▶ Instructions for the task
Substitute "point" for "coordinate pair" in the rows between the lines holding "I want to click on cancel-button: 取消, so" and "dialog-actions: NEVER USE IT ACCEPT is", inclusive, then write out those lines with nothing else changed.

Collected data entries:
Start of Block

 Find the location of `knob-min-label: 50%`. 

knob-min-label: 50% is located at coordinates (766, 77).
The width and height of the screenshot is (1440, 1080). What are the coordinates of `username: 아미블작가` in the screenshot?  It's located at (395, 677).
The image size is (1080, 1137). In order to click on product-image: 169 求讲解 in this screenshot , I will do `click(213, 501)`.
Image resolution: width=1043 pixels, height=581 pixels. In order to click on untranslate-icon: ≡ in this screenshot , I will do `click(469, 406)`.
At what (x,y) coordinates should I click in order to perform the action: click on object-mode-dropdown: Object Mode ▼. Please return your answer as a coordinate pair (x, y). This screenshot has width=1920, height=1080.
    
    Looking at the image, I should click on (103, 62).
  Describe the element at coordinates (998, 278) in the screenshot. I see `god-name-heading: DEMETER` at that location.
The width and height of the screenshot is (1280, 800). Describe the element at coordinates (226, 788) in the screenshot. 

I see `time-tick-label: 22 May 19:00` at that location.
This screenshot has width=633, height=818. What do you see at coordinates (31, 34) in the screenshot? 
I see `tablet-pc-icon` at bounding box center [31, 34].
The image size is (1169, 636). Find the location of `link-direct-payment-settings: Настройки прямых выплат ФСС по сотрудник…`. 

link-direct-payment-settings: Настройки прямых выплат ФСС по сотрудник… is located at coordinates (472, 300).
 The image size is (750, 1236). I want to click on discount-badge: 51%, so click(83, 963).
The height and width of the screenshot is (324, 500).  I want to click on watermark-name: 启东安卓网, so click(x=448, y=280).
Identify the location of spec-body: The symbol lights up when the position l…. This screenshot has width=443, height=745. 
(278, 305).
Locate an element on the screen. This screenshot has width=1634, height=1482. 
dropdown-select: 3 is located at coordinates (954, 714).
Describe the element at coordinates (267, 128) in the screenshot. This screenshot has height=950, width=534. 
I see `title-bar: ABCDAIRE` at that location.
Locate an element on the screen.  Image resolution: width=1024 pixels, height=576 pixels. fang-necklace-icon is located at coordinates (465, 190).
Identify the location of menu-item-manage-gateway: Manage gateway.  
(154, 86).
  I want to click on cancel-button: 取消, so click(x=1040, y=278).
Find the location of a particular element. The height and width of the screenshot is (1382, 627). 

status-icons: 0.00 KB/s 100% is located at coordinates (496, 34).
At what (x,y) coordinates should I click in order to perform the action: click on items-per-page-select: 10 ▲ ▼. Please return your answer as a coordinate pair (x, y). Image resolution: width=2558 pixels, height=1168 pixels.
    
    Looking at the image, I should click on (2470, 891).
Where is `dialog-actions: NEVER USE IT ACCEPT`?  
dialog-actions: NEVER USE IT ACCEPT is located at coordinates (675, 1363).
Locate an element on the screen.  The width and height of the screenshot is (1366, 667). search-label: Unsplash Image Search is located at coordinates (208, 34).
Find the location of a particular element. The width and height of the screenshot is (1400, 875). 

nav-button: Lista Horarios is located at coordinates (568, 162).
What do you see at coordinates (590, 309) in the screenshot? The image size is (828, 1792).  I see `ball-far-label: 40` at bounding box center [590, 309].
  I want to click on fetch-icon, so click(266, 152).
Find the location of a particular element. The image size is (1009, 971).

End of Block

▶ The completed task
  I want to click on cancel-button: 取消, so click(x=1040, y=278).
Find the location of a particular element. The height and width of the screenshot is (1382, 627). 

status-icons: 0.00 KB/s 100% is located at coordinates (496, 34).
At what (x,y) coordinates should I click in order to perform the action: click on items-per-page-select: 10 ▲ ▼. Please return your answer as a point (x, y). Image resolution: width=2558 pixels, height=1168 pixels.
    
    Looking at the image, I should click on (2470, 891).
Where is `dialog-actions: NEVER USE IT ACCEPT`?  
dialog-actions: NEVER USE IT ACCEPT is located at coordinates (675, 1363).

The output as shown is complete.